▶ [SUPPLIED ENTRIES]

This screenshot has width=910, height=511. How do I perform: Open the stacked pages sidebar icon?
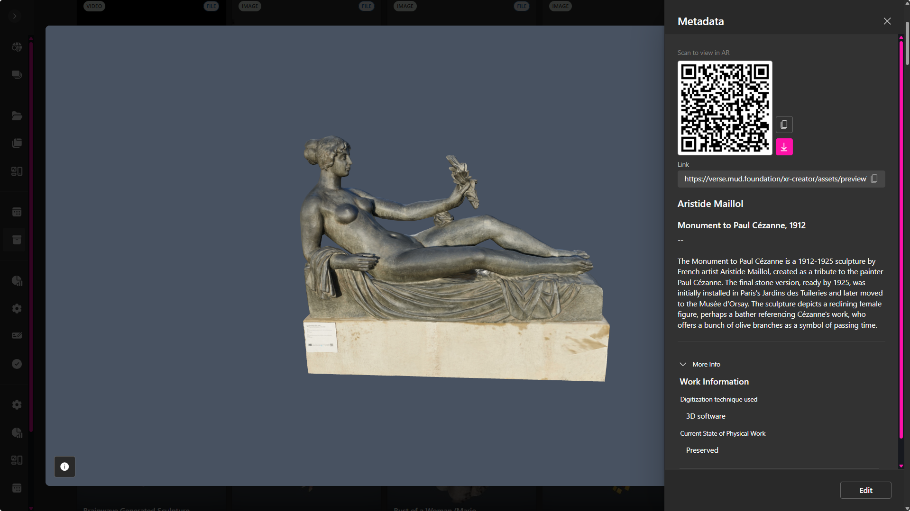17,143
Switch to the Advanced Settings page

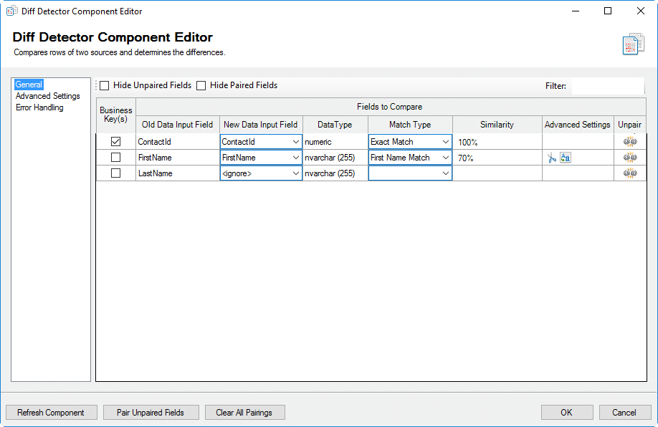point(47,95)
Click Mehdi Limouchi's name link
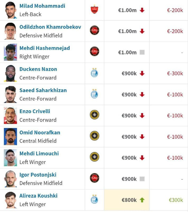 pos(39,154)
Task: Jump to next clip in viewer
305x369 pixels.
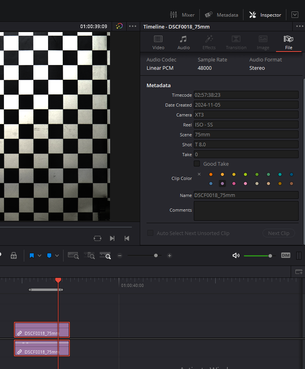Action: tap(112, 238)
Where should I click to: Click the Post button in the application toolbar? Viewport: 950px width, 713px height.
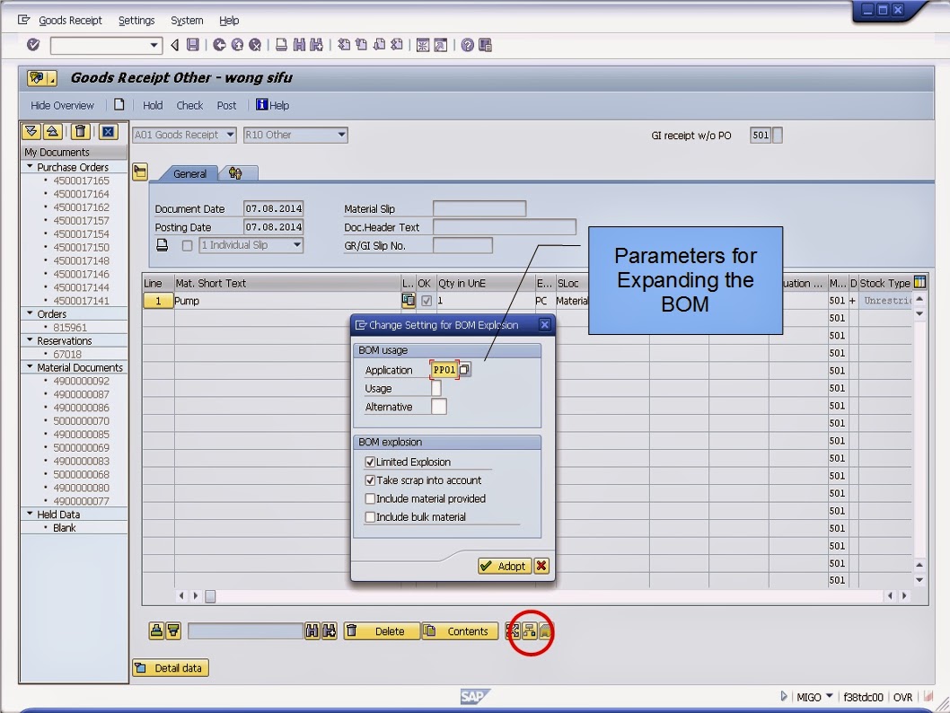[x=226, y=105]
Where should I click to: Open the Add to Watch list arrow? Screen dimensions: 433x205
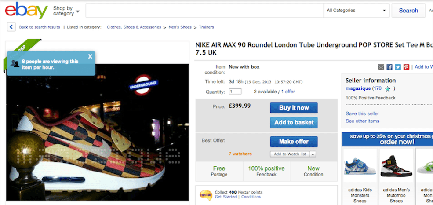tap(313, 154)
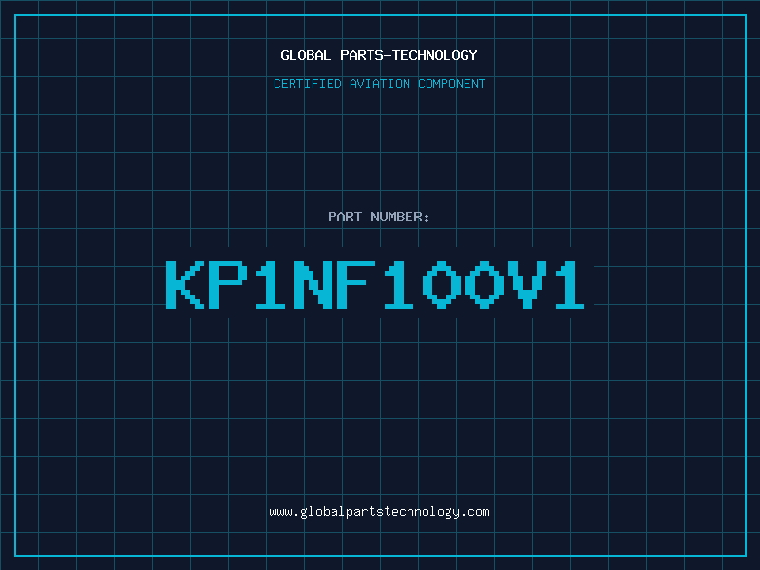
Task: Click the letter N in the part number
Action: [x=314, y=284]
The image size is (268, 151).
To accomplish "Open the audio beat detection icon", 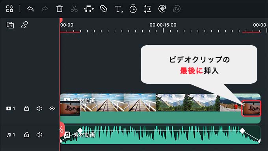I will [89, 9].
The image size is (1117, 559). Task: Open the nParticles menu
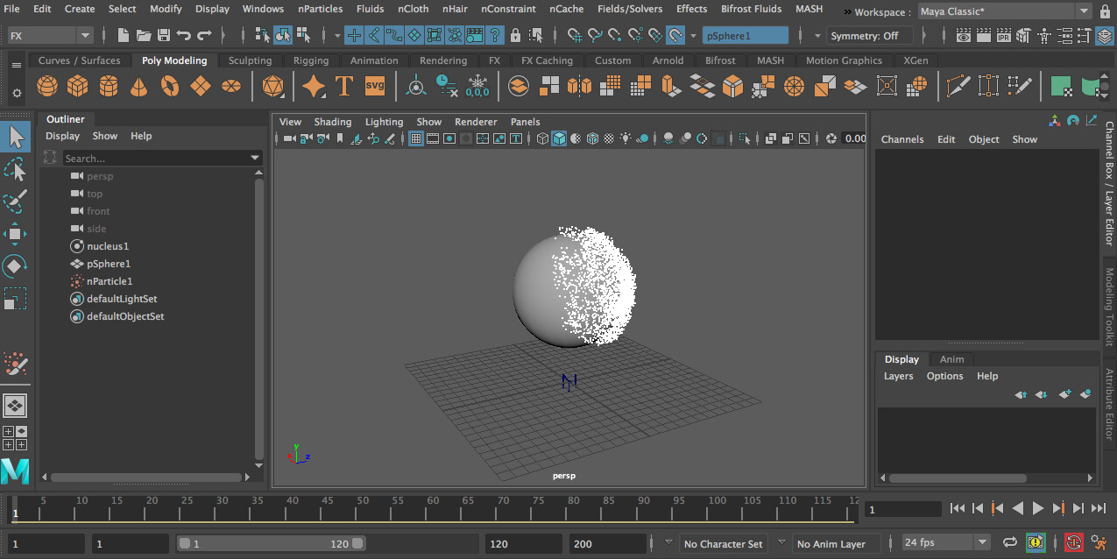320,9
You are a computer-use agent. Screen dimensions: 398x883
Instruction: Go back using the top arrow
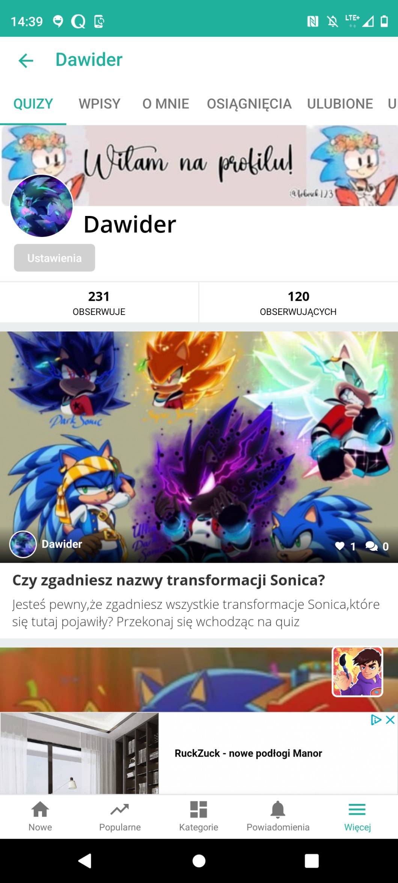26,60
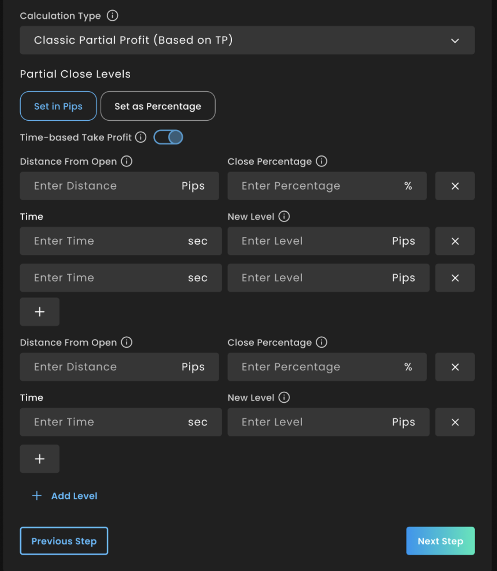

▶ [WHAT THE TASK ASKS]
The answer is the run of lines from the one with "You are a computer-use" through the final line of the data, copied exactly, and nothing else; no pictures.

▶ [RESPONSE TO THIS TASK]
You are a computer-use agent. Screen dimensions: 398x883
Instruction: Go back using the top arrow
26,60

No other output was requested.